It can't be easy to be a BlackBerry user these days. Despite the hardware and software maker's (arguably) best efforts, the company has fallen from its height as the undisputed king of the boardroom to shipping just one out every two hundred smartphones worldwide in the last quarter. The reasons for BlackBerry's decline are legion: a failure to innovate quickly as Android and iPhone adoption soared, an ineffective ecosystem and infrastructure, and hardware missteps like the Storm at critical junctures. But one thing tends to upset users more than any other: a lack of apps.

It bothers BlackBerry CEO John Chen too. So much so that Mr. Chen actually equated application disparity with net neutrality in this official blog post, saying that the lack of apps available for BlackBerry versus Android and iOS creates a "two-tiered wireless broadband ecosystem." The use of the word "tier" evokes the kind of nightmare situation that proponents of net neutrality often envision if strict rules aren't put in place by the government. Chen goes on to say that "neutrality must be mandated at the application and content layer if we truly want a free, open and non-discriminatory internet."

Right: BlackBerry CEO John S. Chen. Left: some kind of primitive communication device. Photo credit: Softpedia

Chen makes a few points on net neutrality (the real kind) as well, stating that he's for the principles of neutrality but against the much-contested Title II reclassification of service providers. But the more WTF portions of his rant, demanding equality from those naughty app developers and content services, are at the bottom. (Emphasis is present in Chen's original article.)

Unfortunately, not all content and applications providers have embraced openness and neutrality. Unlike BlackBerry, which allows iPhone users to download and use our BBM service, Apple does not allow BlackBerry or Android users to download Apple’s iMessage messaging service. Netflix, which has forcefully advocated for carrier neutrality, has discriminated against BlackBerry customers by refusing to make its streaming movie service available to them. Many other applications providers similarly offer service only to iPhone and Android users. This dynamic has created a two-tiered wireless broadband ecosystem, in which iPhone and Android users are able to access far more content and applications than customers using devices running other operating systems. These are precisely the sort of discriminatory practices that neutrality advocates have criticized at the carrier level.

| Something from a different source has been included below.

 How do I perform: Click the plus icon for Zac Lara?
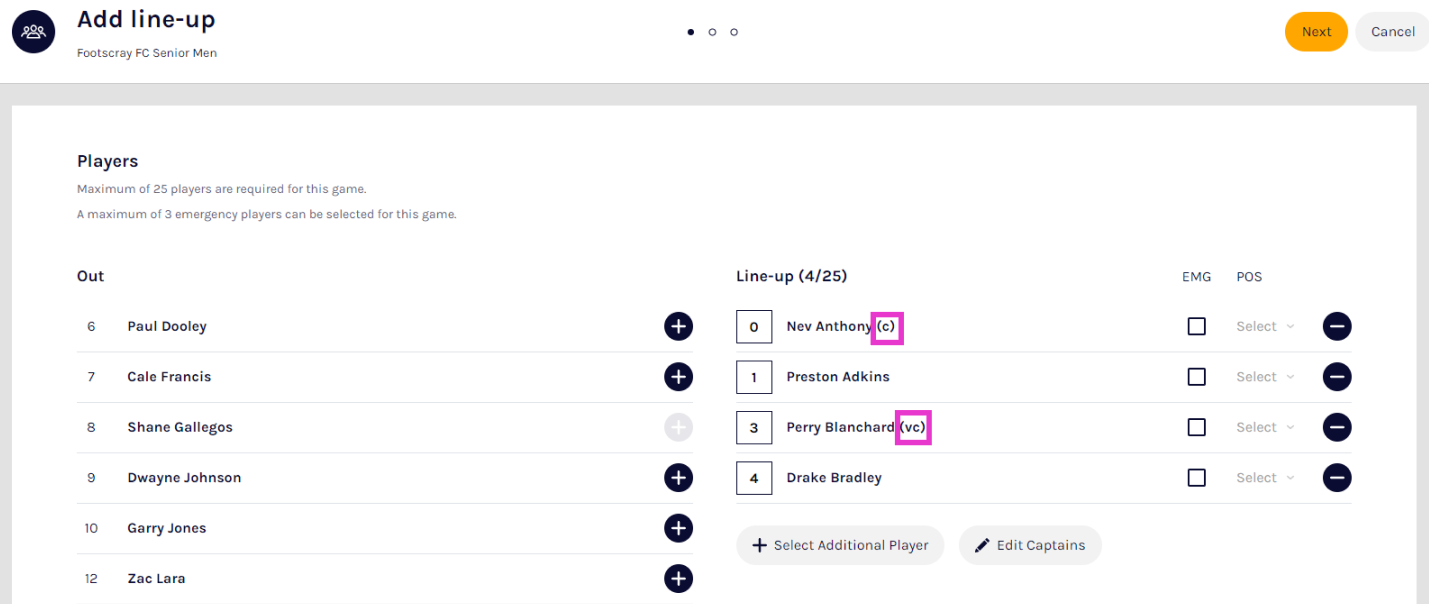tap(678, 578)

Therefore, neutrality must be mandated at the application and content layer if we truly want a free, open and non-discriminatory internet. All wireless broadband customers must have the ability to access any lawful applications and content they choose, and applications/content providers must be prohibited from discriminating based on the customer’s mobile operating system.

Chen seems to think that net neutrality, the concept of treating all web traffic as equal regardless of its source or content, should apply to applications and their availability on different platforms. That's a nice thought, until you remember that net neutrality or the lack thereof is a regulatory issue: the whole sodding argument is about whether or not the government can or should force ISPs and wireless carriers to avoid "fast" and "slow" lanes and the possibly discriminatory data practices that can follow. Equating "app discrimination" to net neutrality is to suggest that developers should, through some regulatory mechanism, be forced to develop applications for every platform.

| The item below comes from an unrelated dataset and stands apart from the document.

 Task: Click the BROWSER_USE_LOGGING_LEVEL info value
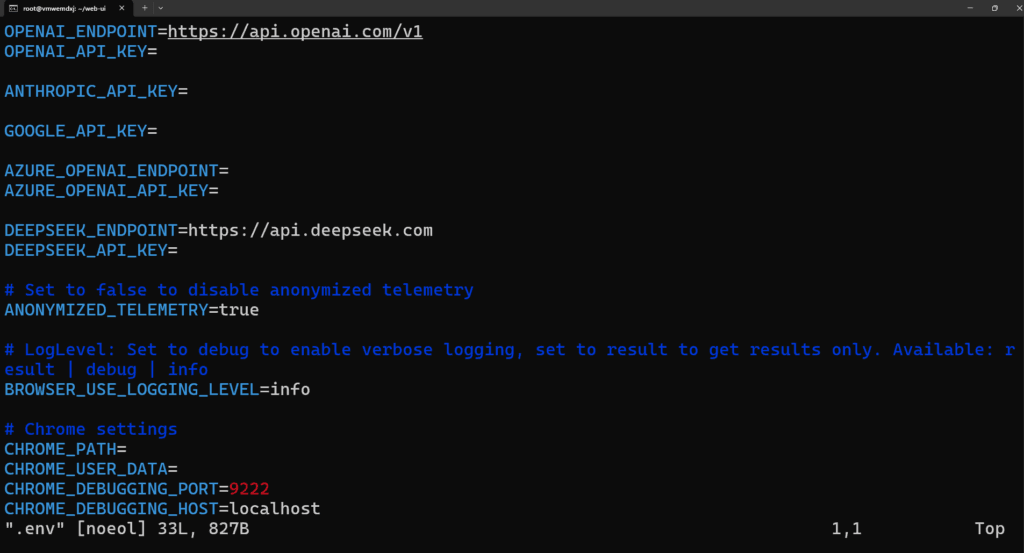(290, 389)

Developers choose which platforms to put their apps on based on their own resources and on market demand. That's how it works. It's how a lot of things work: for example, a lack of demand is the reason that many game console titles don't make it to the Wii U. A lack of demand is why BlackBerry itself doesn't make the BBM messenger for, say, Samsung's Tizen OS phones. A lack of demand is why you can't buy Iron Man for Betamax players. And I'm sorry to say it BlackBerry users, but a lack of demand is why you can watch Netflix on every computer, phone, tablet, set-top box, smart TV, and game console out there, and not your BlackBerry phone. These "discriminatory practices," as Chen calls them, are the result of market forces and the realities of development, not an intentional effort to support one platform at the expense of another due to anti-competitive backend agreements. Many net neutrality proponents see free and open access to the entire Internet as a basic cornerstone of civilization in the 21st century. Equating it with watching Futurama reruns on a platform that's all but dead isn't just dumb and self-serving, it's deliberately obfuscating an important issue.  

Chen proposes that app discrimination is a horrible affliction that needs to be addressed, possibly at the federal level. I would point out that I can't use iMessage on my Sega Dreamcast, either... a device that, in a few years, will be exactly as relevant to this point as any BlackBerry phone.